#### Study material:

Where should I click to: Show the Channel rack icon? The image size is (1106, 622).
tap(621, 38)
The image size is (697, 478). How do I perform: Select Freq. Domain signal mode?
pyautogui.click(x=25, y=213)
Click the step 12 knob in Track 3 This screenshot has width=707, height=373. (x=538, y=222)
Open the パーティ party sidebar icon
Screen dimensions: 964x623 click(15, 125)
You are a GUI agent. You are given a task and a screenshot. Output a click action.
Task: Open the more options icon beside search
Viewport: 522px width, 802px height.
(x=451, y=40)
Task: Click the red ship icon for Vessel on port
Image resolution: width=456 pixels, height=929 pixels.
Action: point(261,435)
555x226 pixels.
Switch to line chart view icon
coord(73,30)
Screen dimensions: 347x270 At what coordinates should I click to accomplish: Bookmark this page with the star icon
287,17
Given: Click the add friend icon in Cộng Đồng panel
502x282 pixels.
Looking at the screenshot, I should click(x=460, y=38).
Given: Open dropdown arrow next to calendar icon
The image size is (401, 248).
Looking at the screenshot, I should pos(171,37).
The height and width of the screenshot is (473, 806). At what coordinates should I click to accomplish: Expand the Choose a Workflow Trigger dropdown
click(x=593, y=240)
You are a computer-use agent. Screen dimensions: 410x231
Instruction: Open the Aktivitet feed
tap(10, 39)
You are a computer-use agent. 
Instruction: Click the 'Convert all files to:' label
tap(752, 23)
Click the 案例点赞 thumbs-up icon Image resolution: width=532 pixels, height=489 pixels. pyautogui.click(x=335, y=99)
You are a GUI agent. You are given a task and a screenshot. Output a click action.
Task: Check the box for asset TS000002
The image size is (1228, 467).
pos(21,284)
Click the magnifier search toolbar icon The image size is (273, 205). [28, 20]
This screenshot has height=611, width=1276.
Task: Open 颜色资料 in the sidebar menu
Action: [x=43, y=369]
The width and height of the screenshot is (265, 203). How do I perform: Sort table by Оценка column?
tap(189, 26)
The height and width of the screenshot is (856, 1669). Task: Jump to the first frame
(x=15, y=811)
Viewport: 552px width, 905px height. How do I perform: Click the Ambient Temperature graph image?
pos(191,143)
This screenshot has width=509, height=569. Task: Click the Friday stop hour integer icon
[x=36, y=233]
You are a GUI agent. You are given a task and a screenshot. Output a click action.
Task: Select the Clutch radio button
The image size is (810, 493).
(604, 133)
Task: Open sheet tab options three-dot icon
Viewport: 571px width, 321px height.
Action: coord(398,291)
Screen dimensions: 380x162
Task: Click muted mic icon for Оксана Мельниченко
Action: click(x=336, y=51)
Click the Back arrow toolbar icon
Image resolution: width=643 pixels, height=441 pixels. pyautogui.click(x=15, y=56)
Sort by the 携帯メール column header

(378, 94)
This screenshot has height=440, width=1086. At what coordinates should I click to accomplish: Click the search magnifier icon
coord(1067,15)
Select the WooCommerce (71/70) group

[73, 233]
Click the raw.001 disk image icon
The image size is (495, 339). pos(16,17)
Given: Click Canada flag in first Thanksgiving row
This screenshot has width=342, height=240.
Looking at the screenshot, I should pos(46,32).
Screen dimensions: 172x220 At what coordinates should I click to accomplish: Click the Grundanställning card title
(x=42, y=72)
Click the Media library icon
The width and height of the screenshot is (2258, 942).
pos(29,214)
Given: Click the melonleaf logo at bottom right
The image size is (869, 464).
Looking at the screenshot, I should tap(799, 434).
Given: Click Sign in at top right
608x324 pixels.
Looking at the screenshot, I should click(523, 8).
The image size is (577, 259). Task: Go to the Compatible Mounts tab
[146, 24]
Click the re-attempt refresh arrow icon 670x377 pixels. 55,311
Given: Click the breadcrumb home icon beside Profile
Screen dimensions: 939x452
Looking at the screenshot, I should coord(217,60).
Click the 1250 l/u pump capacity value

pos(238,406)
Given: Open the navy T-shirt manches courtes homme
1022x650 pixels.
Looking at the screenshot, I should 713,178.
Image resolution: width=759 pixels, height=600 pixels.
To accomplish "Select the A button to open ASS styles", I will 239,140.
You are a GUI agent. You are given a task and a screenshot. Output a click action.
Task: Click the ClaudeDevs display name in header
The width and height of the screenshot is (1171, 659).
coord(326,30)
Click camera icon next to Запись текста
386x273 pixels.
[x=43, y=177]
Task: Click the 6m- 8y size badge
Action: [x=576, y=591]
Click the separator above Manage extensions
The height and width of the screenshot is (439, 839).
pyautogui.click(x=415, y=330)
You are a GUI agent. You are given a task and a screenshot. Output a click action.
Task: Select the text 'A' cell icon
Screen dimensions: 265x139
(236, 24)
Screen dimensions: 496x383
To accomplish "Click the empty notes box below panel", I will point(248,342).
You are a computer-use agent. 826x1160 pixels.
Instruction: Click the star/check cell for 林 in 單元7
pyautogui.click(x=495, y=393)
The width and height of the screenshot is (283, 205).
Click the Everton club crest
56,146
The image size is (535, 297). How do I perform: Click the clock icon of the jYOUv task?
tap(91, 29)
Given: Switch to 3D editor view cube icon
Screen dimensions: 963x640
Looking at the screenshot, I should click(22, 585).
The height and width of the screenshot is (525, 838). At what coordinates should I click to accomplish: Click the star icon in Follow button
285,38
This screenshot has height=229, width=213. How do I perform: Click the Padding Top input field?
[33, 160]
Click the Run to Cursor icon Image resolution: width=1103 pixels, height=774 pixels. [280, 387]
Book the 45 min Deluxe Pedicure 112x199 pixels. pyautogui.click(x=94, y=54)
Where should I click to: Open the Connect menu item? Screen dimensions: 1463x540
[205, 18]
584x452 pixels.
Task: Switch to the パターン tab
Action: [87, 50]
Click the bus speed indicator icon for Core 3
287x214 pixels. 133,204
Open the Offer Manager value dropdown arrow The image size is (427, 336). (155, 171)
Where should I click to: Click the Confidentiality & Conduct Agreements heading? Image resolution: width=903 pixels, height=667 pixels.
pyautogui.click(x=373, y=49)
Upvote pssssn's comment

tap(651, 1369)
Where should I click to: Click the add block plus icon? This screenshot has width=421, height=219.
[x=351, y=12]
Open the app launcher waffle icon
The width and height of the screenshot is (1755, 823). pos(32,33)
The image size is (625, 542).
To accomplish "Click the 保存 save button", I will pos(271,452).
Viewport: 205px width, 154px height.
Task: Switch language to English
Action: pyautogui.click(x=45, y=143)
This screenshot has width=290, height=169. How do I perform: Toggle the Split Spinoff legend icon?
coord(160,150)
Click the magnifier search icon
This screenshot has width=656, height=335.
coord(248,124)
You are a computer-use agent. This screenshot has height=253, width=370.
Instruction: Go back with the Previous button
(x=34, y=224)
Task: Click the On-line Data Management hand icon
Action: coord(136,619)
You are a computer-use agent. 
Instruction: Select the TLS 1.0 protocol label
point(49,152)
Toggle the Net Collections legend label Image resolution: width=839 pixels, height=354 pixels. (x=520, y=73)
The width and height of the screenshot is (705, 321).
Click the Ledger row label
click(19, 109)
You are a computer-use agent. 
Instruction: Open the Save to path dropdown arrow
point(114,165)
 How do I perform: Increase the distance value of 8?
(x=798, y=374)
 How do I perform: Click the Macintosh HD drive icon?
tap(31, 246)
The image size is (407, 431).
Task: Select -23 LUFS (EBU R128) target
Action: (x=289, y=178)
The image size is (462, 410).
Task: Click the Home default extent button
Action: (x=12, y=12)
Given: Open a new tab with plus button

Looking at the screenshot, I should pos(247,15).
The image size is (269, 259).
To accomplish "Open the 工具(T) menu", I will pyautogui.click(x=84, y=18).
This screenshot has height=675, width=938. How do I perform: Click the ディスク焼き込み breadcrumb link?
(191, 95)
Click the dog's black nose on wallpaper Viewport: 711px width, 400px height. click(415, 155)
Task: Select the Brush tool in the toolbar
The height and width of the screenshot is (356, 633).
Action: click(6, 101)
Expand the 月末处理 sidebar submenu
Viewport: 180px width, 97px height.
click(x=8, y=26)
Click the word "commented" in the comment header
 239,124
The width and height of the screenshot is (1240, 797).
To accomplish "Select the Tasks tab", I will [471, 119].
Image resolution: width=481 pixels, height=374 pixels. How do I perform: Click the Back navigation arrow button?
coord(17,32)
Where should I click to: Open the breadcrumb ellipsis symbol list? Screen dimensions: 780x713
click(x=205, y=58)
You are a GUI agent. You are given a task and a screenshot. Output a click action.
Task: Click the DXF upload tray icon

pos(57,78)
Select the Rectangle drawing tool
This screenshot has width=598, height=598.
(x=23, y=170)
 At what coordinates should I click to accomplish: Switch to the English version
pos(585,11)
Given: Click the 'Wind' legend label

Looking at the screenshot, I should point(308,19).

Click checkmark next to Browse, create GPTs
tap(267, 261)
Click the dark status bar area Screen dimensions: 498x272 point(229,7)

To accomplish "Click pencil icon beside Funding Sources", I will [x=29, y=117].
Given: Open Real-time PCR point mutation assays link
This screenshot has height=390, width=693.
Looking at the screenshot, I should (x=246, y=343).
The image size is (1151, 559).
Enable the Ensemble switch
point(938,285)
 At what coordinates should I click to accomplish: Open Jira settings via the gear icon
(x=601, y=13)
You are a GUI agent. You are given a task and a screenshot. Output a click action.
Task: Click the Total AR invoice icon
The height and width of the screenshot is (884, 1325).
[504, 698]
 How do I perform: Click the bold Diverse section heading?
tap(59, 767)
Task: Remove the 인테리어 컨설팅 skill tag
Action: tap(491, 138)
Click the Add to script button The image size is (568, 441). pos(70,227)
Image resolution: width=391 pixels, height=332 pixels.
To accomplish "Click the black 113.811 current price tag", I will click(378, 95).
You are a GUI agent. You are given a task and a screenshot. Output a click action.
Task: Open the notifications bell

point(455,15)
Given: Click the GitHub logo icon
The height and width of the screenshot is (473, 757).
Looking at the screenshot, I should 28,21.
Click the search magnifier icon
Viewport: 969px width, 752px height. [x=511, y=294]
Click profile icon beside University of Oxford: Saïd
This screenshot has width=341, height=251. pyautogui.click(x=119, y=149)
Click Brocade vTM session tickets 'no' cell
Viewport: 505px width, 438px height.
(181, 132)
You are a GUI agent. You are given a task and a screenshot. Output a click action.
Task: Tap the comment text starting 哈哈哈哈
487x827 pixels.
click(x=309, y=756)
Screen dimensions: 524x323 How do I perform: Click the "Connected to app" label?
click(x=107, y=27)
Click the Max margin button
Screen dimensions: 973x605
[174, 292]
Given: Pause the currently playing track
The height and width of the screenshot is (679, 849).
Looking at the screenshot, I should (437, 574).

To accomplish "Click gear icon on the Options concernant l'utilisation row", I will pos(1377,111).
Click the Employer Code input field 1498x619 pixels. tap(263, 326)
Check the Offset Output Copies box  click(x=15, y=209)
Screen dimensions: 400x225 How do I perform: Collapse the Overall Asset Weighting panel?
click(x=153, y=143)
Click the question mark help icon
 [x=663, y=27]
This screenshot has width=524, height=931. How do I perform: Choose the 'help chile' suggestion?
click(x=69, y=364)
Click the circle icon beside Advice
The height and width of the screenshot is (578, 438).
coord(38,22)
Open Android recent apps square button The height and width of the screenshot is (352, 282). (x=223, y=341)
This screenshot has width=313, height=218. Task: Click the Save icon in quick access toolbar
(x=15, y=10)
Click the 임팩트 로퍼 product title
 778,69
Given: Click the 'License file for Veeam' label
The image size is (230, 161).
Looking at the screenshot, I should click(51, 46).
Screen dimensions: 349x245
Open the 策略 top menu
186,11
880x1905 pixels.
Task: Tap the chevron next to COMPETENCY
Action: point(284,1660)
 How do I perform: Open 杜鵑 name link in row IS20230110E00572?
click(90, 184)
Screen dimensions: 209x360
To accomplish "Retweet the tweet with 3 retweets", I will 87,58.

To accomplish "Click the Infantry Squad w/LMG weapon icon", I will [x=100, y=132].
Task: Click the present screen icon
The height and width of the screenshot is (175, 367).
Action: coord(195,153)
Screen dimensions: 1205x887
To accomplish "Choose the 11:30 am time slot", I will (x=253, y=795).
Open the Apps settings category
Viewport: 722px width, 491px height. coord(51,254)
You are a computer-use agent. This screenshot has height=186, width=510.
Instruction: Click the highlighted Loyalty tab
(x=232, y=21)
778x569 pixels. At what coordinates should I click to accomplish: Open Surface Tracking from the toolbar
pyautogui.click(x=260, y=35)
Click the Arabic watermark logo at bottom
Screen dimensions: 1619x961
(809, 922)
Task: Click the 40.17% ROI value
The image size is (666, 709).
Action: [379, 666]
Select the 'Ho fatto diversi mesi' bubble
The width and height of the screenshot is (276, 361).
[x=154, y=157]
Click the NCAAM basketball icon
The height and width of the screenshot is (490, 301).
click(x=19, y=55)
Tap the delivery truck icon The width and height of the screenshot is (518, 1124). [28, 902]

#### Task directions:
If a line of the data contains "computer", copy it out.

#### Written response:
You are a computer-use agent. Screen dimensions: 410x231
You are a computer-use agent. 
You are a computer-use agent. 826x1160 pixels.
You are a computer-use agent. This screenshot has height=253, width=370.
You are a computer-use agent. 
You are a computer-use agent. 
You are a computer-use agent. This screenshot has height=186, width=510.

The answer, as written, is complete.